-------- Items
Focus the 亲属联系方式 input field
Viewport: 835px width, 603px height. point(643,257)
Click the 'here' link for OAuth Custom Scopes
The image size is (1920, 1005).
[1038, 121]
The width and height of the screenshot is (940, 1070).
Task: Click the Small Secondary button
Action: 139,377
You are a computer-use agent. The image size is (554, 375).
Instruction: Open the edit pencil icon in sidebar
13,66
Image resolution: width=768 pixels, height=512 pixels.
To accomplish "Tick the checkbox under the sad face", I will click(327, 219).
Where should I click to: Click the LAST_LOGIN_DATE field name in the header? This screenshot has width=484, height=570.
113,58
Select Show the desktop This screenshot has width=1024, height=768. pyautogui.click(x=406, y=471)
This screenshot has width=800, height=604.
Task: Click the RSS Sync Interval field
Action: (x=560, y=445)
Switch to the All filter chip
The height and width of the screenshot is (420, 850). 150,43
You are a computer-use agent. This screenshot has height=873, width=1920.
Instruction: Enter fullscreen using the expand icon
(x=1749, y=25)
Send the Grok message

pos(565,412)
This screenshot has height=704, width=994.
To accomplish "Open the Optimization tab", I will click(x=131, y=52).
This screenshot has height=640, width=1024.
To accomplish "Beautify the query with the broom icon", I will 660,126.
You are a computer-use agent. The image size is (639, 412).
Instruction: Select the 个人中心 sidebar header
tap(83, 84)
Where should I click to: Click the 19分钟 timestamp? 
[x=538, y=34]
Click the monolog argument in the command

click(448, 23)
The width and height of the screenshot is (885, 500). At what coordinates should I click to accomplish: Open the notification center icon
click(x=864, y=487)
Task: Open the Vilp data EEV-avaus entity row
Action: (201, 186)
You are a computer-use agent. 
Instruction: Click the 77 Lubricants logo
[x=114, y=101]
----------------
▸ **Short problem**
Rewrite all of the rows above, changing every "computer-use agent" to "desktop assistant" and leaving everything else as it is.

▸ **Correct answer**
Focus the 亲属联系方式 input field
Viewport: 835px width, 603px height. point(643,257)
Click the 'here' link for OAuth Custom Scopes
The image size is (1920, 1005).
[1038, 121]
The width and height of the screenshot is (940, 1070).
Task: Click the Small Secondary button
Action: 139,377
You are a desktop assistant. The image size is (554, 375).
Instruction: Open the edit pencil icon in sidebar
13,66
Image resolution: width=768 pixels, height=512 pixels.
To accomplish "Tick the checkbox under the sad face", I will click(327, 219).
Where should I click to: Click the LAST_LOGIN_DATE field name in the header? This screenshot has width=484, height=570.
113,58
Select Show the desktop This screenshot has width=1024, height=768. pyautogui.click(x=406, y=471)
This screenshot has width=800, height=604.
Task: Click the RSS Sync Interval field
Action: (x=560, y=445)
Switch to the All filter chip
The height and width of the screenshot is (420, 850). 150,43
You are a desktop assistant. This screenshot has height=873, width=1920.
Instruction: Enter fullscreen using the expand icon
(x=1749, y=25)
Send the Grok message

pos(565,412)
This screenshot has height=704, width=994.
To accomplish "Open the Optimization tab", I will click(x=131, y=52).
This screenshot has height=640, width=1024.
To accomplish "Beautify the query with the broom icon", I will 660,126.
You are a desktop assistant. The image size is (639, 412).
Instruction: Select the 个人中心 sidebar header
tap(83, 84)
Where should I click to: Click the 19分钟 timestamp? 
[x=538, y=34]
Click the monolog argument in the command

click(448, 23)
The width and height of the screenshot is (885, 500). At what coordinates should I click to accomplish: Open the notification center icon
click(x=864, y=487)
Task: Open the Vilp data EEV-avaus entity row
Action: (201, 186)
You are a desktop assistant. 
Instruction: Click the 77 Lubricants logo
[x=114, y=101]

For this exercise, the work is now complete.